| WHAT THE TASK ASKS |
An exact transcription of all the entries below is required.

-------- INPUT FOR THIS TASK --------

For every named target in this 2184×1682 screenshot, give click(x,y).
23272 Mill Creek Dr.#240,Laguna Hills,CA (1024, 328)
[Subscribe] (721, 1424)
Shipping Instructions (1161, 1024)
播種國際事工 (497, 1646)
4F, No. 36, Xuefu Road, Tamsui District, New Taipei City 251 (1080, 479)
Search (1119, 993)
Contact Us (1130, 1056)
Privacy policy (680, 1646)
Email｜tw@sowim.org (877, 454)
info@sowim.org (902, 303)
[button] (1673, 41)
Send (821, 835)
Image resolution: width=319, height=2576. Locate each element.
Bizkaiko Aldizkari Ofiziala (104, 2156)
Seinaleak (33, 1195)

--------

| OUTPUT BELOW |
For every named target in this 2184×1682 screenshot, give click(x,y).
23272 Mill Creek Dr.#240,Laguna Hills,CA (1024, 328)
[Subscribe] (721, 1424)
Shipping Instructions (1161, 1024)
播種國際事工 (497, 1646)
4F, No. 36, Xuefu Road, Tamsui District, New Taipei City 251 (1080, 479)
Search (1119, 993)
Contact Us (1130, 1056)
Privacy policy (680, 1646)
Email｜tw@sowim.org (877, 454)
info@sowim.org (902, 303)
[button] (1673, 41)
Send (821, 835)
Image resolution: width=319, height=2576. Locate each element.
Bizkaiko Aldizkari Ofiziala (104, 2156)
Seinaleak (33, 1195)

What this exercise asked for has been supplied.